## EXERCISE REQUIREMENTS
Sift through the material below and return the lines with "computer".

## THE DATA

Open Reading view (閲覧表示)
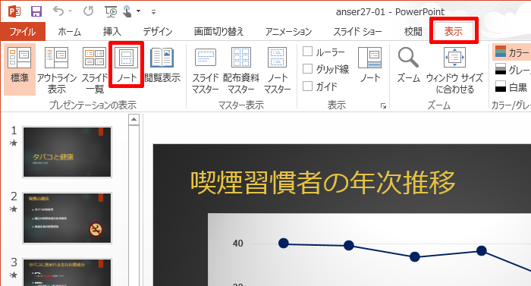 tap(162, 65)
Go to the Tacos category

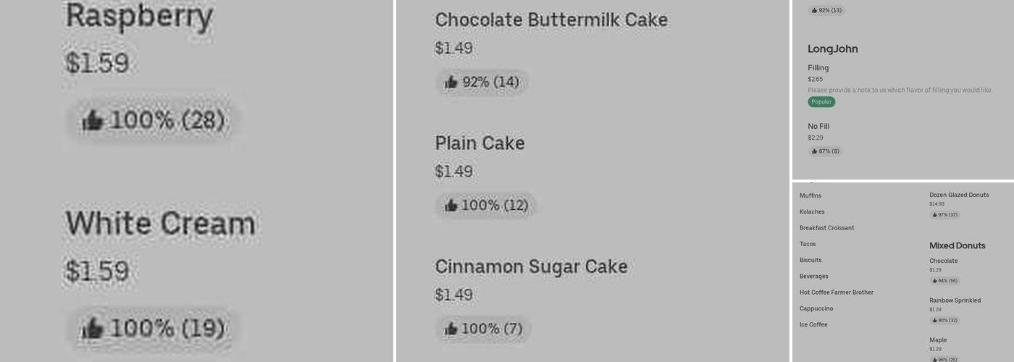coord(808,244)
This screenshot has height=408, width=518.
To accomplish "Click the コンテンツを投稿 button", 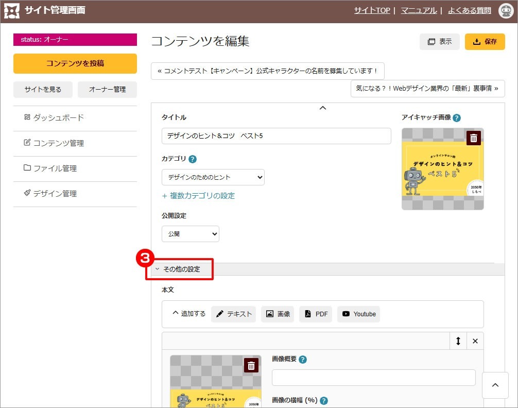I will 75,63.
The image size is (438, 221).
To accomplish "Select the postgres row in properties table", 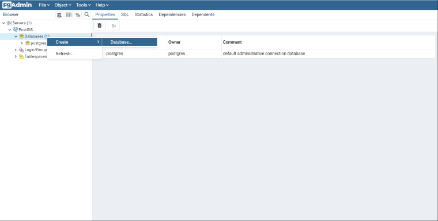I will 265,54.
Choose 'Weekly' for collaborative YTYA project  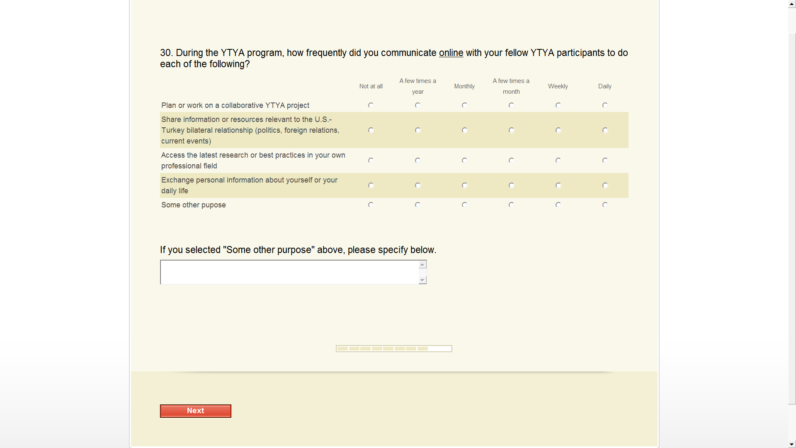(558, 105)
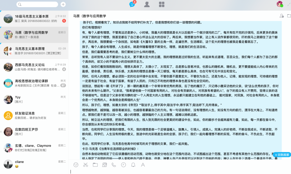
Task: Open group members icon in chat header
Action: pos(282,16)
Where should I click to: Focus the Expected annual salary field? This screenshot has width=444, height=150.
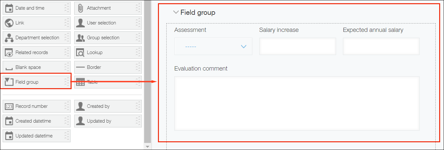point(381,46)
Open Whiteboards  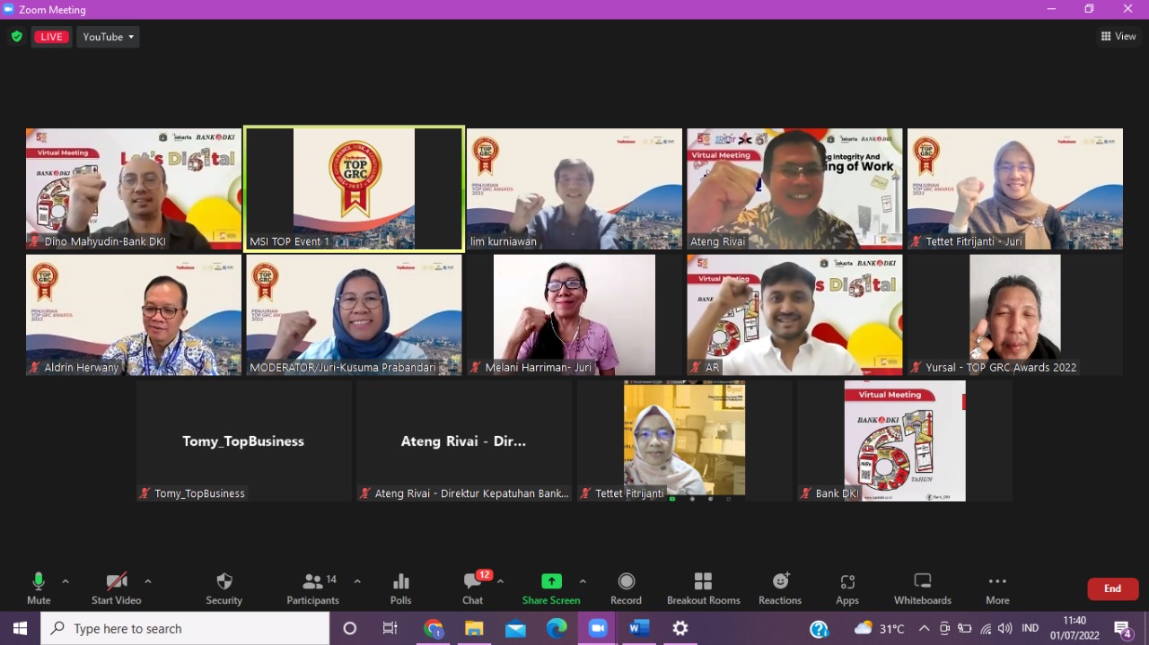(x=922, y=588)
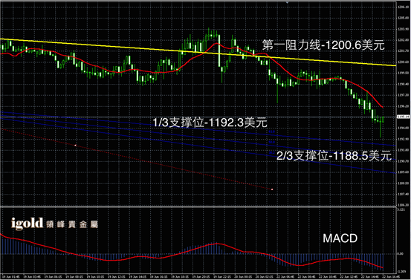Click the 61.8 Fibonacci fan level label
The image size is (411, 280).
(x=271, y=131)
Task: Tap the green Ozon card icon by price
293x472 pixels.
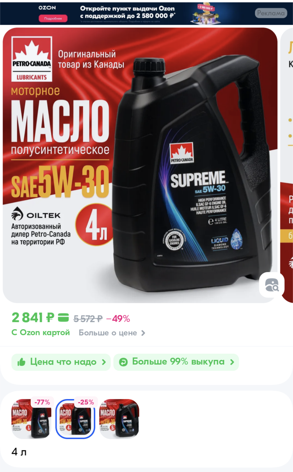Action: coord(63,318)
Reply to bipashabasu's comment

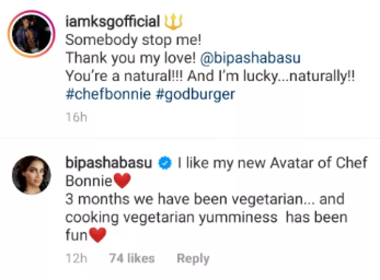point(193,258)
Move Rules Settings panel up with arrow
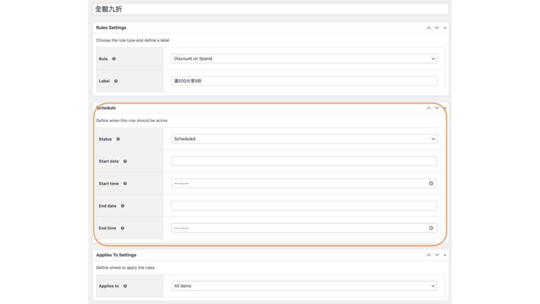This screenshot has height=304, width=540. click(x=429, y=27)
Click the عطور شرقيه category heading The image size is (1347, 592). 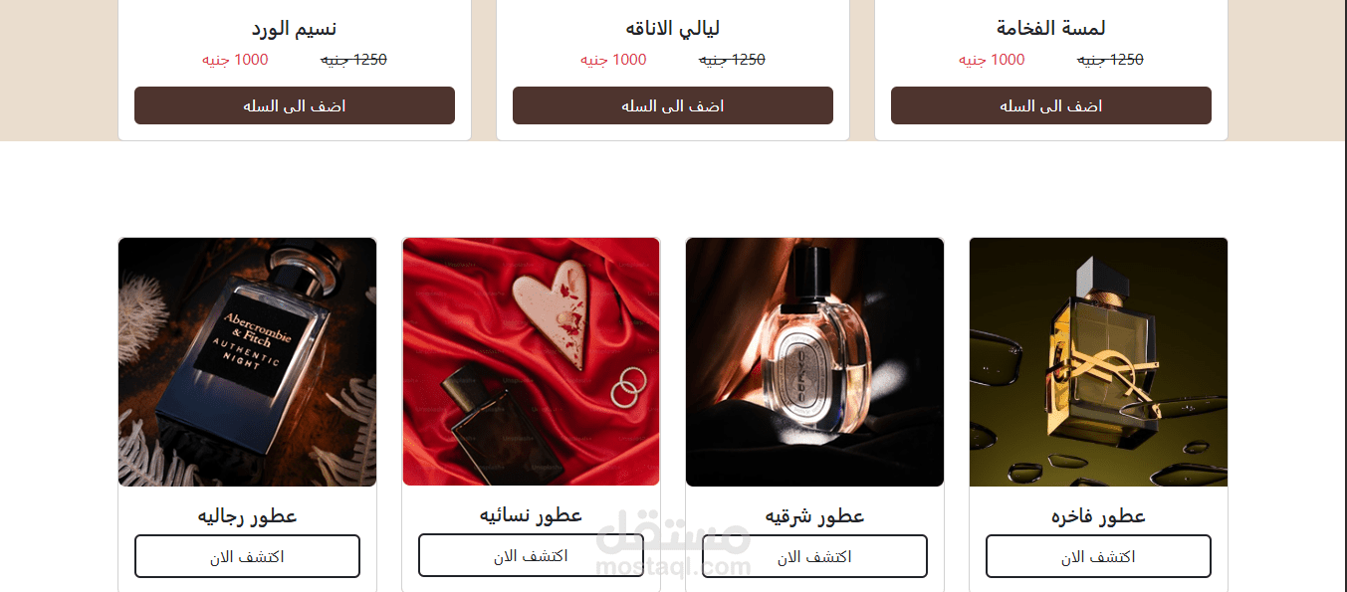[x=814, y=515]
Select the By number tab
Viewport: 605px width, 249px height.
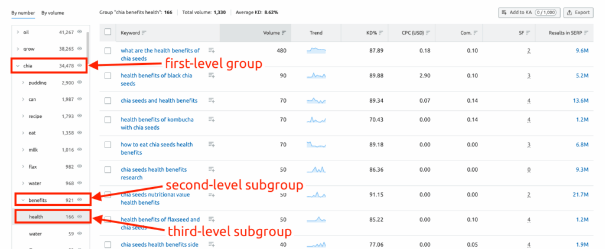tap(22, 12)
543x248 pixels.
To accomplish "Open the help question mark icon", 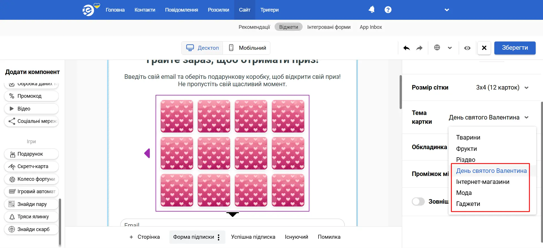I will tap(388, 10).
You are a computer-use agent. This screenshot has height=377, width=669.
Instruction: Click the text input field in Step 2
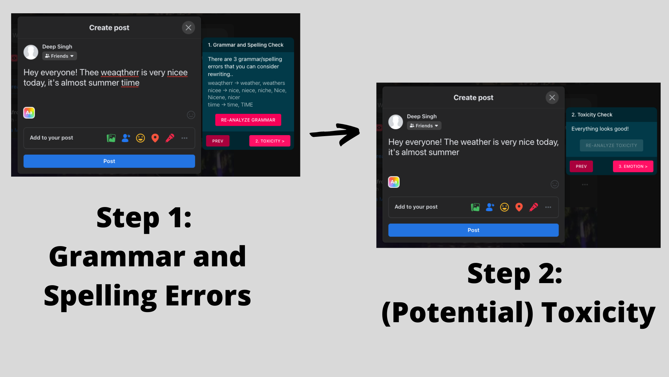[473, 147]
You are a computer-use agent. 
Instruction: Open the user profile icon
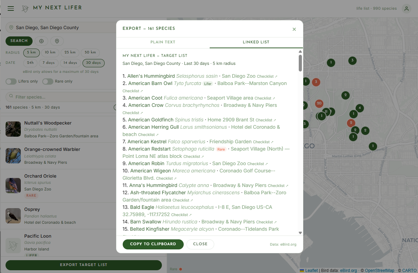[x=406, y=8]
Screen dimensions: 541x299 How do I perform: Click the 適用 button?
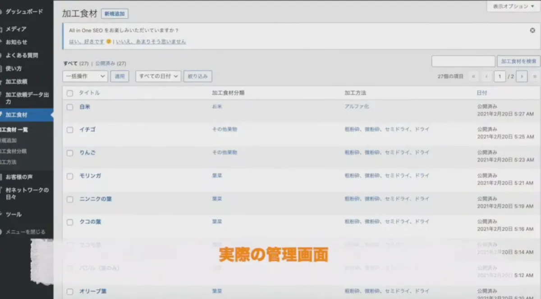point(121,76)
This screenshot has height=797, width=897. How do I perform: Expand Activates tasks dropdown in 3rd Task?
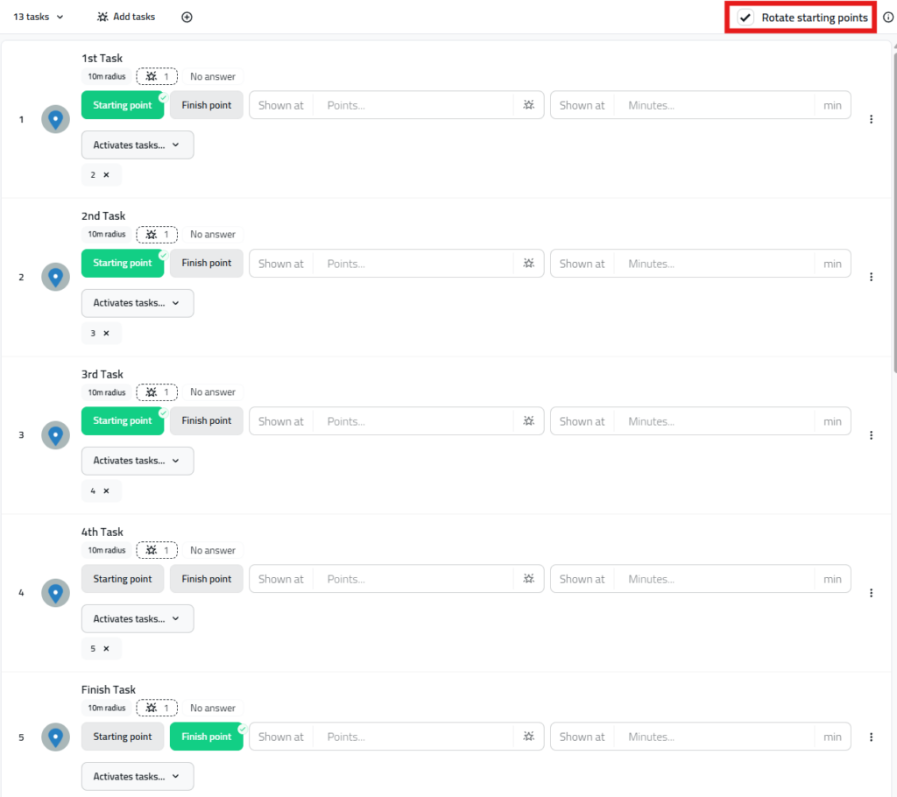tap(138, 461)
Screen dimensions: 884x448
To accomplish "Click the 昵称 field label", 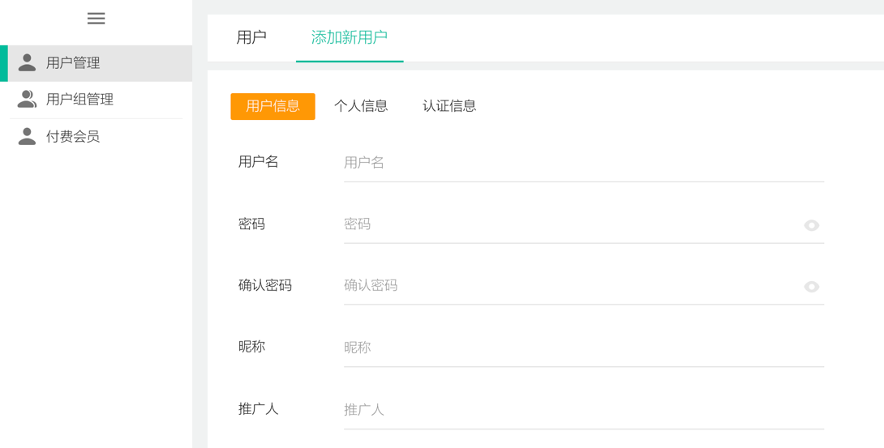I will [x=251, y=347].
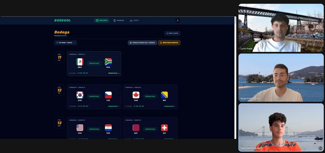325x153 pixels.
Task: Click Pronosticar link in CAN vs BIH card
Action: pos(170,106)
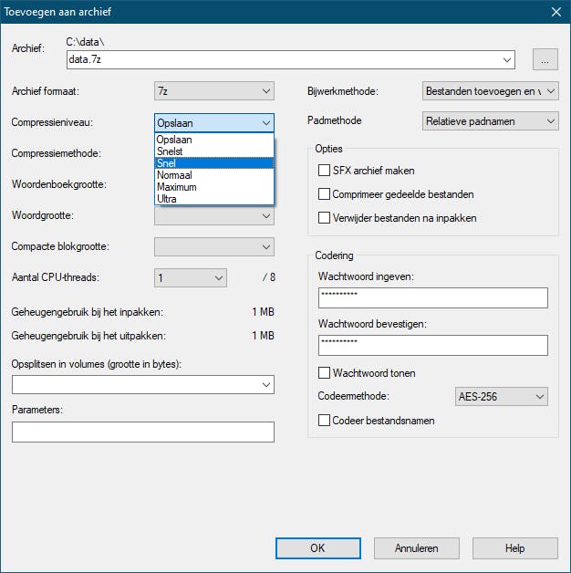The image size is (571, 573).
Task: Toggle Comprimeer gedeelde bestanden checkbox
Action: click(324, 194)
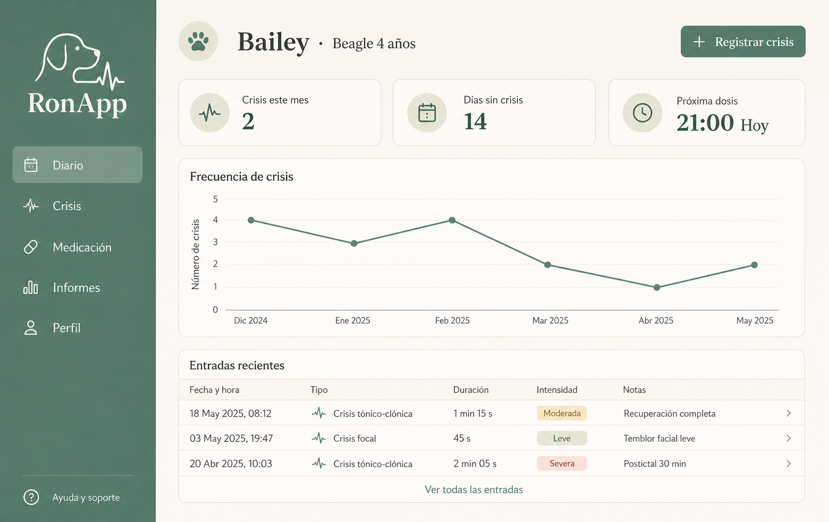Viewport: 829px width, 522px height.
Task: Click the bar chart icon beside Informes
Action: [x=31, y=287]
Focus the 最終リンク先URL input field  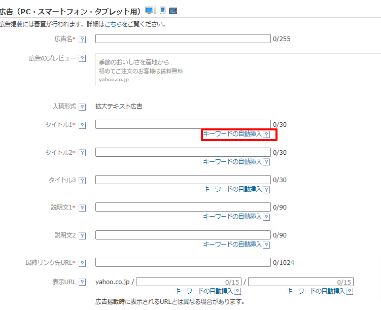(183, 262)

## SOLUTION TO THIS TASK
You are a computer-use agent. This screenshot has height=377, width=669.
You are a computer-use agent. 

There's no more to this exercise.